NIRS, nutrients screening, pulse chunni, wet chemistry analysis

Abstract

Nutritional evaluation of different pulse chunnies was carried using Near Infrared Reflectance Spectroscopy (NIRS) and validated with wet analysis for inclusion in livestock feeds. The portable NIRS spectrophotometer FOSS XDS RCA and FOSS 6500 chemometrics software were used for the study. A total of 324 samples of four pulse chunnies (red gram (RGC), green gram (GGC), black gram (BLGC) and bengal gram (BGC)) were assessed using NIRS. It revealed that RGC had significantly (P<0.01) highest DM content than other three samples. The mean CP content was highest (P<0.01) in GGC and lowest in BGC and significantly (P<0.01) higher ether extract (EE) was recorded in BLGC and RGC and lowest in BGC samples. The ash content was significantly (P<0.01) highest in BLGC and lowest in RGC samples. Neutral detergent fibre (NDF), acid detergent fibre (ADF) and acid detergent lignin (ADL) contents were higher (P<0.01) in BGC and lower in GGC samples.

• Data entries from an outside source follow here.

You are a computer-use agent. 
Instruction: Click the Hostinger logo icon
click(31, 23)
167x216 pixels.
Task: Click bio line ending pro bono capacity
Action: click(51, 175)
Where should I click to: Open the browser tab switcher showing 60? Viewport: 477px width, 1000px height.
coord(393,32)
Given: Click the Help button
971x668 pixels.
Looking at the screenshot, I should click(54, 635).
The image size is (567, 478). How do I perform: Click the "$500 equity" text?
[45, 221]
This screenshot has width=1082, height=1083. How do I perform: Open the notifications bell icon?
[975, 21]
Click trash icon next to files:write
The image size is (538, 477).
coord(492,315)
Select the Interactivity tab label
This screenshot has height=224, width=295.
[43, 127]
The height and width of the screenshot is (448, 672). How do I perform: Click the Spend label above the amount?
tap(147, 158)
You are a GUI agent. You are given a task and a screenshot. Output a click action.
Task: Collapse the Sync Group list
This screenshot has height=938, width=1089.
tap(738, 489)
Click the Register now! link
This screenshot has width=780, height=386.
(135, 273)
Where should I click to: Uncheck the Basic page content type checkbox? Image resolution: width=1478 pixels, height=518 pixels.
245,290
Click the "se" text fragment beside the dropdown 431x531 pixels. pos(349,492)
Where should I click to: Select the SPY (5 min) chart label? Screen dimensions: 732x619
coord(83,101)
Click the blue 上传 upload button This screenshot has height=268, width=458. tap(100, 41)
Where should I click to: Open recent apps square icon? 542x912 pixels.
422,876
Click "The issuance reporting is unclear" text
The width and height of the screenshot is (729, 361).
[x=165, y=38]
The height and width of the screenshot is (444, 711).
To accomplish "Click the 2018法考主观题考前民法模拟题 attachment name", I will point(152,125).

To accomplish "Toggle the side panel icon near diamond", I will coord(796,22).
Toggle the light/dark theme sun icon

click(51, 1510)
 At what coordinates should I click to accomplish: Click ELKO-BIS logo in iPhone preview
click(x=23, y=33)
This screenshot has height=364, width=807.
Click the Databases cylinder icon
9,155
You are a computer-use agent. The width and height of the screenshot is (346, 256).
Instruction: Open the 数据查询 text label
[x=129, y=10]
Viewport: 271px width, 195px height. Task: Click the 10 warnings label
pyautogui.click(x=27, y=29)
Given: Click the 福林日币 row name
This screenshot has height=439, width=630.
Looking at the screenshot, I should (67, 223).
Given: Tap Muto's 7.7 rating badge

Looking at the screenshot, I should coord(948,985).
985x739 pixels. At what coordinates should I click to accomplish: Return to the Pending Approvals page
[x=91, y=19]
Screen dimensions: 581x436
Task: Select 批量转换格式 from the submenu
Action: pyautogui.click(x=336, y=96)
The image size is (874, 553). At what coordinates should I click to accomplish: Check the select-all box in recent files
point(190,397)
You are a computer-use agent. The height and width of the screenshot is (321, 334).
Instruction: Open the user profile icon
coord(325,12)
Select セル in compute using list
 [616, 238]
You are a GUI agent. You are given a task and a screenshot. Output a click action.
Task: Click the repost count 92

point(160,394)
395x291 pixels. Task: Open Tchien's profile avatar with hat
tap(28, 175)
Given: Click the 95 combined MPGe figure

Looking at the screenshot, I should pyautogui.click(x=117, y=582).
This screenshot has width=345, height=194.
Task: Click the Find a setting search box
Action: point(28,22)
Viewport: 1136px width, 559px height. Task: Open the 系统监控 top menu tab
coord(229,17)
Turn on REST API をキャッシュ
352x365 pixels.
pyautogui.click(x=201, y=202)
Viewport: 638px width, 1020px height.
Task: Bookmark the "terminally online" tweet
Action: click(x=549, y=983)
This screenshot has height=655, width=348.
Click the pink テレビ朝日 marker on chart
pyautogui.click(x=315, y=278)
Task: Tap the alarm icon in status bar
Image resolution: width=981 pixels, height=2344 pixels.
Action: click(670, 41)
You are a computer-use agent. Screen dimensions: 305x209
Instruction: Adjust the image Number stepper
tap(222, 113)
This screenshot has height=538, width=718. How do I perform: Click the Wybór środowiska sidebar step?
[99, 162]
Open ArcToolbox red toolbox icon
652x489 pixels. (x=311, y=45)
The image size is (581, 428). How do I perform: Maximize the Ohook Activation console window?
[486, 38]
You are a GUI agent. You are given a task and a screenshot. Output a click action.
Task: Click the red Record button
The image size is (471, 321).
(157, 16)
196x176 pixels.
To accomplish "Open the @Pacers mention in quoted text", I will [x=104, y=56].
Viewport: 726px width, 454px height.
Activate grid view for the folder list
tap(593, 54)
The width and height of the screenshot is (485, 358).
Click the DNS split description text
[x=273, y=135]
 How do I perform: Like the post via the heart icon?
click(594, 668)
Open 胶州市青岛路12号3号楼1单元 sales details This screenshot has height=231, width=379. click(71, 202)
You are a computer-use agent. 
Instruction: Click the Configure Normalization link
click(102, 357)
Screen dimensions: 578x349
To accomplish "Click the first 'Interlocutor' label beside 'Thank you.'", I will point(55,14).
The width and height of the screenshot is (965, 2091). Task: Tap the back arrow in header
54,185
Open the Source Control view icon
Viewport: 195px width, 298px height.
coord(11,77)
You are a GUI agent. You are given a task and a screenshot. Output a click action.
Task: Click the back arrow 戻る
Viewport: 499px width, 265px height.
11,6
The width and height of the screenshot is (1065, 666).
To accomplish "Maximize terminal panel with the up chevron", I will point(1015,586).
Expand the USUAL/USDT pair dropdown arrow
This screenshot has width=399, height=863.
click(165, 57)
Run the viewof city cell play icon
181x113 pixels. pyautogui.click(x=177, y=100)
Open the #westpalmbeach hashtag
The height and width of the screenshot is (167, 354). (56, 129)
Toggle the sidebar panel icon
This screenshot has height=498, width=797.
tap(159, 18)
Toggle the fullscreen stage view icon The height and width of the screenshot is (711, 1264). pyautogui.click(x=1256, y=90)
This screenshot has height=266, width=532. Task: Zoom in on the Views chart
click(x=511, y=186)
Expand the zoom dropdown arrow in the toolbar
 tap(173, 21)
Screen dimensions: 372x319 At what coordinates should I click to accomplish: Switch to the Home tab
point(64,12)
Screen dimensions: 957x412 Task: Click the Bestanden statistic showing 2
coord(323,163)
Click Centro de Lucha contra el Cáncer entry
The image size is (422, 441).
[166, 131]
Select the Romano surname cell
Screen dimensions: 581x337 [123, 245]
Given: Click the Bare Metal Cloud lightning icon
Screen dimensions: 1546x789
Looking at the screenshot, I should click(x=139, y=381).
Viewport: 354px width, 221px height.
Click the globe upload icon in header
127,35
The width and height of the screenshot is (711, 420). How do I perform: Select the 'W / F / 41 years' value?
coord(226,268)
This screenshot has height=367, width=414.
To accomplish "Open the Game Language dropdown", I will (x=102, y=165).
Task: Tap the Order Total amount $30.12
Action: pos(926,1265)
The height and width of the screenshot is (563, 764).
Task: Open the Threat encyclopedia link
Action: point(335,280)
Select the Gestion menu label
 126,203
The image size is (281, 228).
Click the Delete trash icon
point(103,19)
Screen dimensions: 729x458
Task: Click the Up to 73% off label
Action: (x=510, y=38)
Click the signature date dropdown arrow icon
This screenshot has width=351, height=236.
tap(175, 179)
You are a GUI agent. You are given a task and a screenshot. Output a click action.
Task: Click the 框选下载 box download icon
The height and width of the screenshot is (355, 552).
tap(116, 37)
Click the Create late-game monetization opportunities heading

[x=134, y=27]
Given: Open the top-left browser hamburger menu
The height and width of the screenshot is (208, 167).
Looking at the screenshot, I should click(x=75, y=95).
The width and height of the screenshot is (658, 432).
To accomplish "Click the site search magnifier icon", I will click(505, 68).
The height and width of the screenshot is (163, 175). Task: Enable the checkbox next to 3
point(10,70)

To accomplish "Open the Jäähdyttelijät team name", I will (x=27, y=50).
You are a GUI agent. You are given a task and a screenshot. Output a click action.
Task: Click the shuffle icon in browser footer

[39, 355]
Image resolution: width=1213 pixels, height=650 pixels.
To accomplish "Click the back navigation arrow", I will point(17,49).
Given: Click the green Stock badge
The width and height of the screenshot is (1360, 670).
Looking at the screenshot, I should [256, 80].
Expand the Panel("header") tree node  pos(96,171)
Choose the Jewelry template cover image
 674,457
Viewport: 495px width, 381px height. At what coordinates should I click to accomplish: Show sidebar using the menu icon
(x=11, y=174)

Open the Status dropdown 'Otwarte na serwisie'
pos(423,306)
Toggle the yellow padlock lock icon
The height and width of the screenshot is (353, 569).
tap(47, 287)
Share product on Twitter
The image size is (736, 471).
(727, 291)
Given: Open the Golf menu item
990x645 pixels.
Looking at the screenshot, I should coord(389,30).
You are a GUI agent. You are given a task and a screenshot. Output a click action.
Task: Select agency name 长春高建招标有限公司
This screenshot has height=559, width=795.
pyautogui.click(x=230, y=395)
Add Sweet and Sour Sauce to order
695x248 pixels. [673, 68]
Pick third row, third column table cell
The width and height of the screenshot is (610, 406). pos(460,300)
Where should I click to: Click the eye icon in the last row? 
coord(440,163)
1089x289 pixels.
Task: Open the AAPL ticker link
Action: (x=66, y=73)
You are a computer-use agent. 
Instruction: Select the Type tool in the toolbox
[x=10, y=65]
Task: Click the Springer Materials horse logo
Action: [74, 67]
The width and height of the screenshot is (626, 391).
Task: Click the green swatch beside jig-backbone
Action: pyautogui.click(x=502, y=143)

Wet analysis shown, the DM content did not differ (P>0.05) among pulse chunni samples, while significantly (P<0.01) higher organic matter was recorded in RGC and lowest in BLGC samples. The CP was higher (P<0.01) in BLGC and lower in BGC and significantly (P<0.01) highest crude fibre recorded for BGC, RGC and was lowest in BLGC and GGC samples. Highest (P<0.05) EE was observed in BLGC while lowest in BGC. There was no significant (P>0.05) difference in nitrogen free extract among pulse chunnies, while ash content was significantly (P<0.01) higher in BLGC and lower in RGC samples. NDF, ADF and ADL were significantly (P<0.01) higher in BGC and lower in GGC samples. The study concludes that the NIRS technique can be used to screen large number of samples in lesser time for using them in livestock feed formulations as there is a high correlation between NIRS and conventional feed analysis.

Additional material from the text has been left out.